The Barcelona Files (II): Rias de Galicia

After a long night at Comerς24 we took a good nights sleep and had a wonderful day in Barcelona. As Sunday is a quite difficult day for fine dining especially in Barcelona as all starred places are closed we decided to give Rias de Galicia a try renown for being one of the best sea food places on the planet. Very well…

We took a subway to Plaza España and walked by the big fair building (not modern at all, hey, it is Barcelona). Soon we arrived at our destination:

Rias de Galicia

Rias de Galicia

Coming closer we discovered some food which just looked fabulous:

Simple Arguments to get People in

It's so easy to fall in love..

So, we were at the right place. After entering some moment of 70s déjà-vu mad us shivering, some “professional” old-fashioned waiters greated us in a half-empty restaurant and one young lady escorted us to our table downstairs. There is also an upstairs area where maybe only the Spanish sit… All in all the atmosphere was dark wooden and very much in contrast to the energetic and vibrating Comerς24. If the food would be different then I would appreciate it;-)

Looking at the menu it was immediately clear that this would not turn out to be a cheap endeavour. The barnacles were €72 for the full portion (watch the video on the link and read and you know why) so we opted for a half to start with (it turned out to be 0.6 as it goes by the gram and the full is 300gr). Then we shared razor clams (navajas a la plancha), calamares (calamarcitos dia) and a plate of nice mixed mussels, gambas and prawns.

Well, I have to admit this was the very fist plate of barnacles we had and it turned out to be a bit tricky to get those nice bastards out. You have to crack them below the top and pull the flesh from the lengthy part out. After one or two tries it worked just fine. They were fresh and delicious. A bit salty which was testimony to their freshness they were cooked in a salt water and served warm not hot. The taste was a bit like razor clams but more refined and subtle, more vealish if you want. An absolute must and a brilliant start.

Barnacles (Percebes)

Barnacles (Percebes)

The calamari rewe marinated just a little bit with some herbs and grilled to perfection. It was tender and juicy and a bit crispy on the outside. Delicious!

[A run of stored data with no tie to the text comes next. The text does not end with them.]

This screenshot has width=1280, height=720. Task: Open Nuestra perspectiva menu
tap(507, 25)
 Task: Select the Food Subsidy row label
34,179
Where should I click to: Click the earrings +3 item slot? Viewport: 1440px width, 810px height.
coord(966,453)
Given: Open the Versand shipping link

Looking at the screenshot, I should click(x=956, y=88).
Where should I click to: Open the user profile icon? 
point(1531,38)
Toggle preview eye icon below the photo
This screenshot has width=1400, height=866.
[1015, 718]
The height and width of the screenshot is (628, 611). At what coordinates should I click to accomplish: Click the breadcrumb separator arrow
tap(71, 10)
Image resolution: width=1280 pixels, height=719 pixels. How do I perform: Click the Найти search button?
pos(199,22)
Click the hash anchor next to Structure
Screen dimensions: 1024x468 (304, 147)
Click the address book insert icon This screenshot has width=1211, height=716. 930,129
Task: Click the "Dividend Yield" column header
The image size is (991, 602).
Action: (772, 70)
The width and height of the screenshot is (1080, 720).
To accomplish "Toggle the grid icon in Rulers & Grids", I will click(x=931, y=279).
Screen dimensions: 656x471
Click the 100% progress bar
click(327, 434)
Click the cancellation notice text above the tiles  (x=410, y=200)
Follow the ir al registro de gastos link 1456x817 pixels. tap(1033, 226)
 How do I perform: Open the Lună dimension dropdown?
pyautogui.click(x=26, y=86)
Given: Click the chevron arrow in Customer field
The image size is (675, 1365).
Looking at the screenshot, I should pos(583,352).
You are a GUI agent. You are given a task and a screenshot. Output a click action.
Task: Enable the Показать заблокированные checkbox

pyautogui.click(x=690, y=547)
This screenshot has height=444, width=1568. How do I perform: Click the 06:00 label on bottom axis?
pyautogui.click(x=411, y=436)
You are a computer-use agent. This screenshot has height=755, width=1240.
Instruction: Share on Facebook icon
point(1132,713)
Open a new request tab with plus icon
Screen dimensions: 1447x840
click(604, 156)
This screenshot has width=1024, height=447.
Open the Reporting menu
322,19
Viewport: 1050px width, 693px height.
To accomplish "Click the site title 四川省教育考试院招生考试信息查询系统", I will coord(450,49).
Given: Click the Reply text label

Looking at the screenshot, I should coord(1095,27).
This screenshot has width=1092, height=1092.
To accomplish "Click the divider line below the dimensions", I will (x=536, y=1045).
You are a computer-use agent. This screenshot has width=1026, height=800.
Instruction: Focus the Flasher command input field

Razor clams – very often served as part of an amuse bouche (Oud Sluis) or grilled like at Rochat (mediocre at best) or Rabey (very good). The freshness of ours at this occasion was outstanding – if you have a closer look you can still see the shiny surface. This is the benchmark, same perfect preparation as for the calamari. Remember this picture when reading the Can Fabes review coming soon – they served us a pale tasteless almost indigestible species.

Razor Clams

Razor Clams

The main was a truly wonderful mix of different mussels, prawns (gambas) and langustines. Only the gambas were a bit overdone, mussels were excellent and the langustine very good.

The Mix

The Mix

This was a seafood feast and really met and exceeded our expectations. Yes, you can be lucky to find products of that quality at the small resturant at the sea but then most of them screw it up by not really knowing how to handle the good products. Different here: perfect products, perfectly cooked (besides the gambas). The price was at one star level altogether – but we had a bit of seafood.

Interestingly I got to talk with a Dutch guy who works in Barcelona who assured us that we did the right thing in composing the menu. But, he went there for jamon and veal!! So maybe next time.

Is it high-end? Yes, as the product quality and the utmost care put forward clearly will serve me as a benchmark. Service was mediocre and old-school at best but that doesn’t count. Every serious foodie needs to have dines there at least once for reference.



2 thoughts on “The Barcelona Files (II): Rias de Galicia

  1. Pingback: Can Fabes - Slightly Below Expectations (September 2008) « High-End Food

  2. Glad you enjoyed it. When you first walk in, you do wonder if you’re trapped in some 70s notion of a “high end restaurant” – but that seafood is sooo good.

    Btw, I sat upstairs, which is definitely “American” seating.